The January 18 event featured a buffet of dishes from Los Angeles restaurants including Chinese chicken salad, tiny quesadillas, butternut squash soup and tuna tartare – an orchestration of colors that was eminently photogenic.
Food was also the subject for British photographer Martin Parr at the booth of another Santa Monica venue, Rosegallery. His “British Foods” series included full-color close-ups of baked beans, dinner rolls, donuts and a piece of barbecued chicken. There’s something both funny and aesthetic about pictures of food, almost as if the beans and rolls were human subjects.
There was also funny-on-purpose photography, like the Etherton Gallery of Tucson, Arizona’s exhibit of Elliott Erwin’s “East Hampton,” a black and white photo of a group of nude people painting a fully clothed model. For those who were trolling for erotic photography (as opposed to skin-magazine photography), there were works by Ukrainian photographer Arsen Savadov at New York’s Daneyal Mahmood Gallery. Savadov’s vivid color photos of nude men with tattoos and angel’s wings riding in boats were a refreshing example of the celebration of the human form and a great example of how a photograph can have the composition and depth of a painting.
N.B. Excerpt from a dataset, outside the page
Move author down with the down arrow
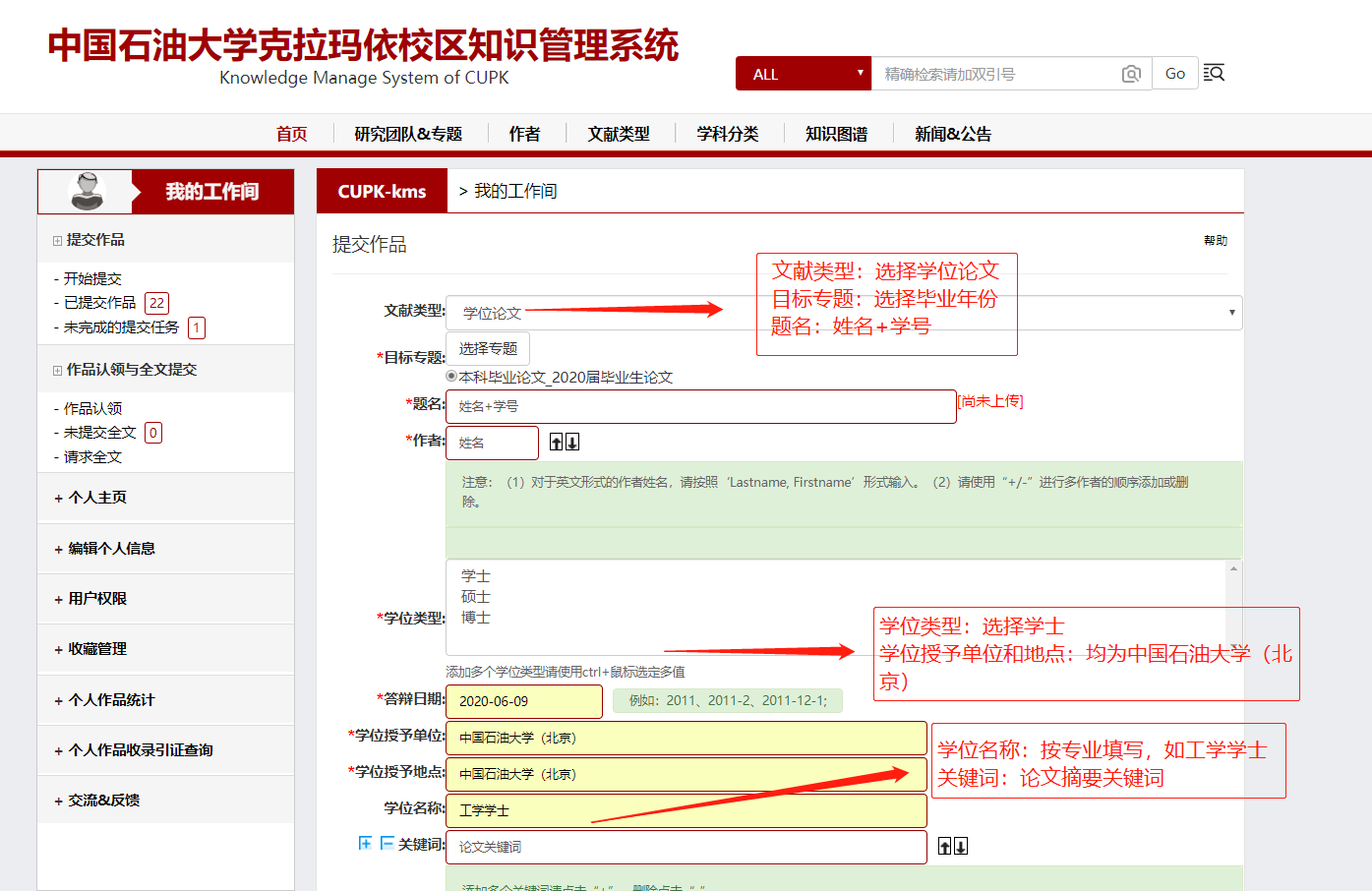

Some of the photos in the booth for the Lisa Sette Gallery of Scottsdale, Arizona looked uncannily like paintings. Luis Gonzalez Palma’s “El No La Veia Como” depicted a dark-eyed woman against a dark background, with drops of blood tricking down her face. The artist had used a Kodalith print enhanced with gold leaf and red paper and embedded in resin. The result looked like a painting from one of the Spanish Old Masters.
At the other end of the spectrum, photography that captures the moment and uses no effects to simply record life as it is can also be artistic and powerful in its simplicity. VOICES from New York was an exhibit of photographs by youth from Kenya, accompanied by text written by the teenaged and twenty-something photographers. These young people, given cameras, recorded their daily lives, the poverty in their villages, the ravages of war and AIDS. Their photographs, technically as good as any works in the show, not only provide witness to life in Africa today, but also are promises of the talent we can hope to see in the future.